Потом они долго сидели на террасе и опять говорили о всяких пустяках. Бабушка была уверена, что Мире пора выйти в свет, пыталась заинтересовать внучку разговорами о платьях. Мира отвечала уклончиво. Ей вовсе не хотелось возвращаться в Нинхань. Стыдно было признаваться в этом самой себе, но за прошедшие годы родители словно стали чужими для нее, да и яркие огни большого города ее не манили. Вот бабушка, сама почти затворница, после женитьбы сына уехала на юго-запад страны и счастливо здесь жила. Так что плохого в жизни в провинции?
Однако судьба распорядилась по-своему. Через два дня после того разговора бабушка Миры умерла во сне. После тихих летних дней, которые не предвещали беды, такая внезапная смерть показалась оглушительным громом. Мира была попросту раздавлена. Да и как она могла поверить в то, что произошло? Не было ни приступа, ни болей, никаких признаков скорой кончины. Бабушка просто перестала дышать.
Вместе со смертью бабушки закончилось детство Миры, но этот простой факт она осознала не сразу. Она едва помнила прощание с усопшей; только угрюмые лица родителей врезались в память, и то, как мать шикнула на нее, когда во время панихиды Мира, ослепленная слезами, наткнулась на официанта, и тот от неожиданности выронил поднос.
Поговорить было не с кем. Друзья детства остались на юге, а в Нинхане она никого не знала. Впервые в жизни Мира оказалась так чудовищно одинока. И даже горевала она только когда оставалась одна. Отец не любил шум, не любил «эмоции напоказ», а мать утверждала, что у плачущей Миры уродливое лицо, поэтому девушка заливалась слезами за закрытой дверью своей спальни.
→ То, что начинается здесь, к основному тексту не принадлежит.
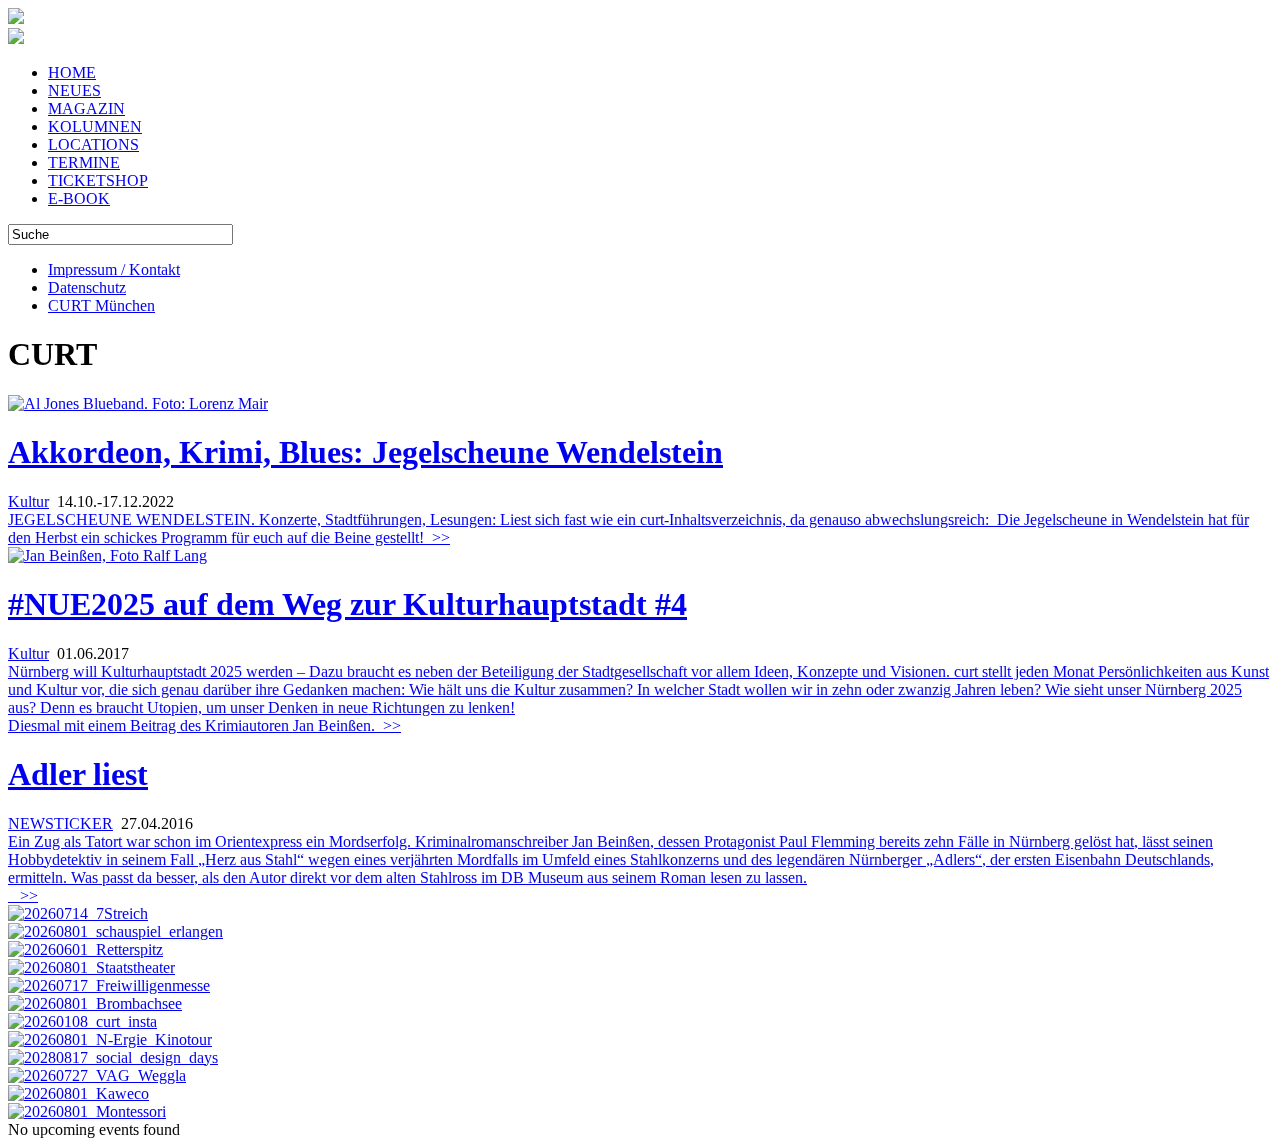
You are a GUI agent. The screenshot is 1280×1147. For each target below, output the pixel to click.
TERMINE (84, 162)
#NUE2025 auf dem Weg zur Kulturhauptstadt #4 (347, 604)
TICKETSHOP (98, 180)
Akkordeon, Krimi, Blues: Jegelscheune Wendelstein (365, 452)
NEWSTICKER (60, 823)
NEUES (74, 90)
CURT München (101, 305)
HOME (72, 72)
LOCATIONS (93, 144)
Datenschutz (87, 287)
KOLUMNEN (95, 126)
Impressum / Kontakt (114, 269)
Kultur (28, 501)
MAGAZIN (86, 108)
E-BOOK (79, 198)
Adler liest (78, 774)
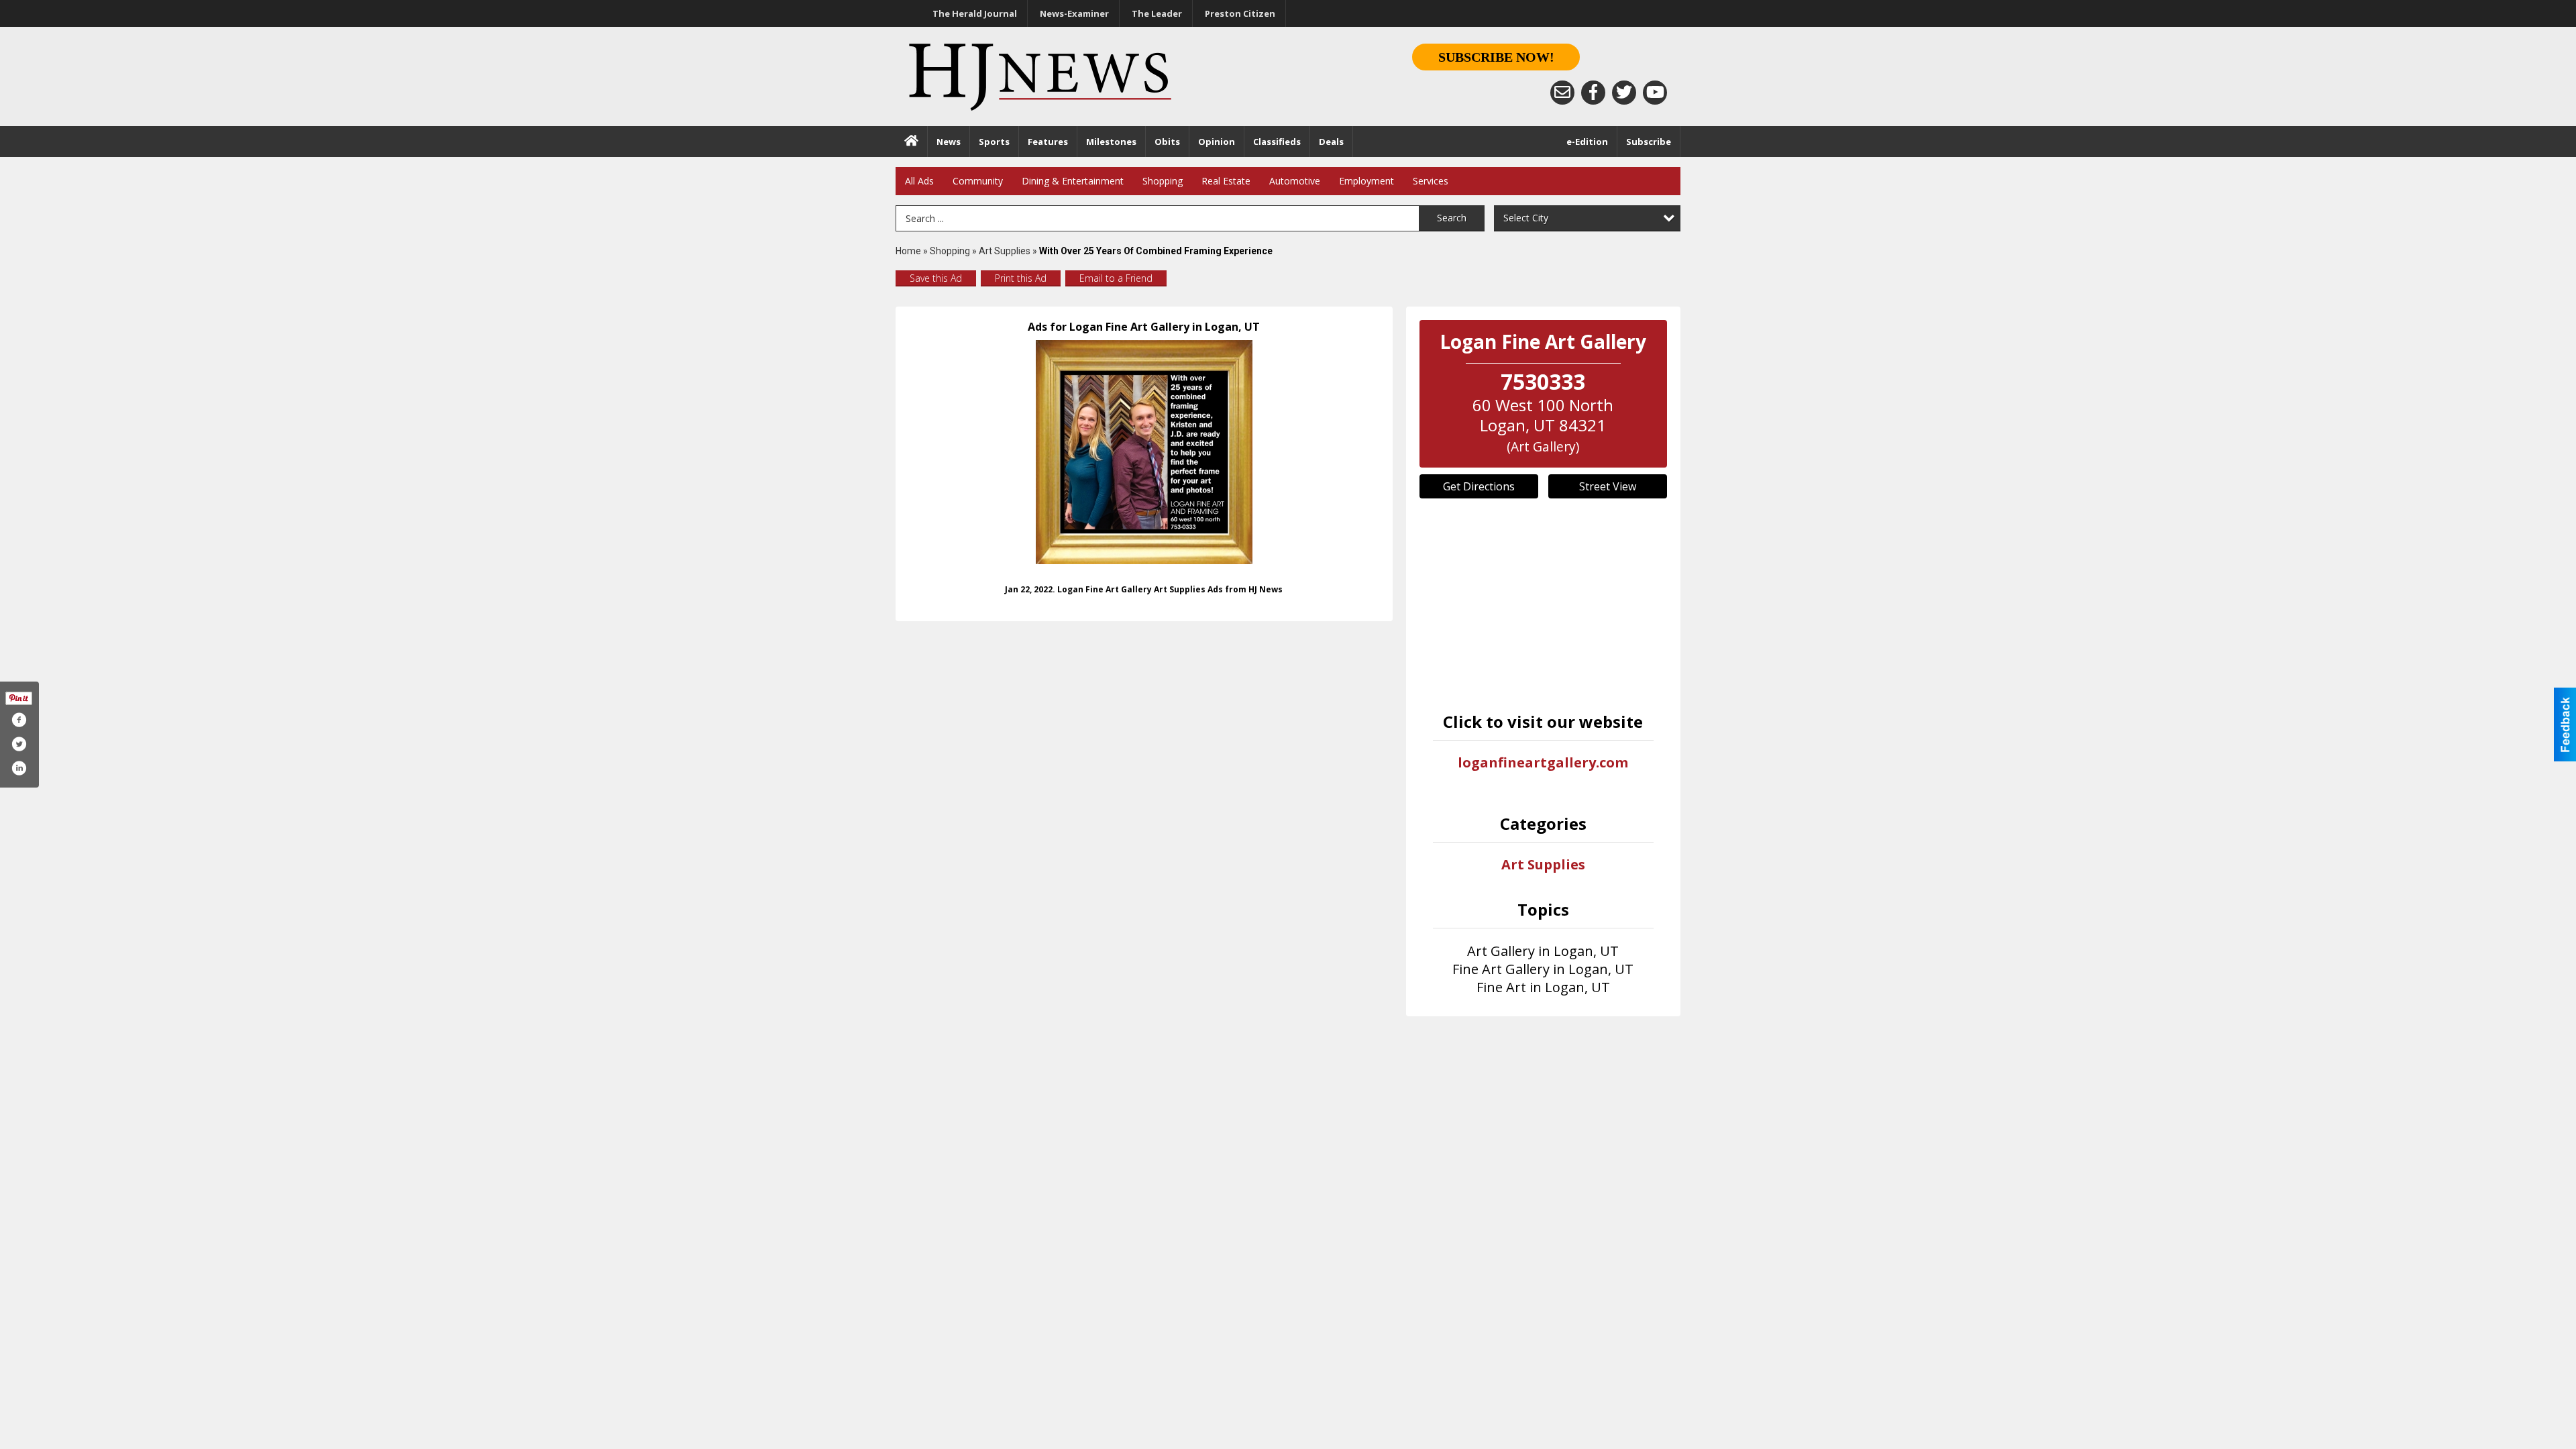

Спустя месяц Миру начали выводить в свет. Дневные мероприятия не тяготили так сильно, как вечерние приемы, во время которых Мира то превращалась в невидимку, то попадала под обстрел любопытных взглядов. Казалось, что-то отличает ее от окружавших ее людей. Они безошибочно распознавали в ней чужачку, и фамилия отца не сильно помогала. Чаще всего новые знакомые приходили в изумление, когда узнавали, что у Беллемов есть дочь.
На одном из званых вечеров Мира впервые увидела Люка Шермана. И если она чувствовала себя так, словно пряталась в тени, то на наследника одной из самых старинных семей Нинханя точно был направлен свет прожектора. Люк в окружении своих друзей производил впечатление короля, которому стремится угодить свита. И он улыбался так беззаботно, словно отродясь не знал тревог. Мира не привыкла глазеть на людей, тем более незнакомцев, однако ее взгляд то и дело возвращался к нему.
В середине вечера ее отец вдруг решил представить Миру Люку, и на мгновение она смутилась, словно ее интерес заметили окружающие и приняли за нечто постыдное.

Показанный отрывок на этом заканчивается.